Maritain points out that there are at least two levels to a disagreement. First, there’s the “what” - the substance of the disagreement, the two opposing opinions. Second, there’s the “why” - the reasons for the disagreement.

Maritain then suggests that sometimes, we can get agreement on the what so long as we don’t ask about the why. So for example, a religious person and an atheist can both agree that human beings should not be tortured, but perhaps the religious person thinks so because they think that God created human beings and it would be a sinful act to harm God’s creation in certain ways, while the atheist thinks so because they think that causing human beings pain is bad.

Sometimes, says Maritain, it's wiser not to ask about the why. So long as there’s agreement on the what, move on. It’s enough. A lot of the time, you don’t need someone to agree with your reasons for X, you just need them to agree with X.

Now, just to throw a small spanner in the works, it’s important to see that there are limitations to this insight. It’s not a universally valid tool. Sometimes, we want agreement on the why and for good reasons. For example, if my wife kisses me, we are in agreement on one thing: let’s kiss. But it’s not enough for me. I want her to kiss me because she loves me, not because she’s bored. The why matters here.

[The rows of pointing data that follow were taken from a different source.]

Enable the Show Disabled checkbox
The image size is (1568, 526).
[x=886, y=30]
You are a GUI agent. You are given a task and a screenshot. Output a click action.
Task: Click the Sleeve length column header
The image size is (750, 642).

  1. There are two levels to a disagreement: what we disagree about and why we disagree.
  2. When we address the disagreement, it’s a simple and powerful move to understand what you want to address - do you want agreement on the what or do you also want agreement on the underlying why?
  3. In the case of the UDHR, it became clear that the participants only needed to agree on the what - asking for agreement on the why would have made agreement impossible.
  4. In the case of my wife kissing me, it became clear that it's really good and should happen more often.